Something is happening. A stranger’s features faintly start to twist b4 his eyes, a half-formed ghost. He remembers the cries of this man’s wife…
These are the first lines of the third paragraph. They carry a powerful message about a simple perception, allied to the whole idea of photography. The poet employs a short, palpable but subtle sentence to intrigue the reader as a way to initiate the stanza. She is describing the developing photograph, whose image is not yet clear, but tangible enough to relate to the photographer’s deep emotion and his broad awareness of the meaning in the picture.
…how he sought approval without words to do what someone must and how the blood stained into foreign dust.

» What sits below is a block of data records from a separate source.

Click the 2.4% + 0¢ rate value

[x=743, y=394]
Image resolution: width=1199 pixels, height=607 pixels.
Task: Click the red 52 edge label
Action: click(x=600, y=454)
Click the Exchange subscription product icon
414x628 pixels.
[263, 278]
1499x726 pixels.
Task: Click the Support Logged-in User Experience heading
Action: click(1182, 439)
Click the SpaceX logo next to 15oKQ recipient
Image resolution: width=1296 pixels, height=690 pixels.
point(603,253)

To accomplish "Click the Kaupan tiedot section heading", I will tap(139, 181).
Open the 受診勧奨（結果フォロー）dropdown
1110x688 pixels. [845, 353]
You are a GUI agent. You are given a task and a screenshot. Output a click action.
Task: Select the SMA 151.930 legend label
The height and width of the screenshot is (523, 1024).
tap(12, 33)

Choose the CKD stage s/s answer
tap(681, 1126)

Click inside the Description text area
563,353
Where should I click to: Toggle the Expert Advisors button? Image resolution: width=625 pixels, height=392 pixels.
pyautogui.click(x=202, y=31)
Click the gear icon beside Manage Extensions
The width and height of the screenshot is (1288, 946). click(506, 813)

Carol Ann Duffy instigates another chapter of a photographer’s ethic- guilt. The guilt of exploiting the bereavement and misery of war- and how he chooses to justify that. Her choice of language adds further vagueness and almost a double meaning. In my view, she tries to emphasise how ‘he sought approval without words to do what someone must.’
The vagueness resides in how he seeks approval- maybe he is in a foreign country and they communicate another language, or maybe he cannot bear to speak with the woman because of the overwhelming grief over her dead husband. Yet he must ‘do what someone must’ because it is his compulsion- he is a war photographer.
‘A hundred agonies in black-and white from which his editor will pick out 5 or 6 for Sunday’s supplement.’
A passage of time has passed and his pictures are published. This paragraph is existent to make a direct comparison with the pain of war and the effort of the photographer with the views of the readers. Carol uses the term ‘5 or 6’ in this derisive manner and in direct contrast with her previous statement about agonies in black and white. Then she goes on to say
‘The readers eyeballs prick with tears between the bath and pre-lunch beers.
Again, the poet lays on the idea of how readers are moved but still unappreciative. She scorns at how they can just calmly fit in some time to view this material.
‘From the aeroplane he stares impassively at where he earns his living and they do not care’
‘where he earns his living’ are carefully chosen words that give a real spine to the sentence. Because of this phrase, the poet can, quite cleverly, give two explanations or make two assumptions with one ambiguous sentence. This aspect gives the line layers of meaning and also hints at the uneasy situation….that is- being a war photographer.
In one scenario, the photographer may be snapping shots on the battlefield, and the people will not care because they will be so embroiled in waging war. On the other hand, the people in England may not care, although they feel moved, because the war over there does not directly or consequently affect them.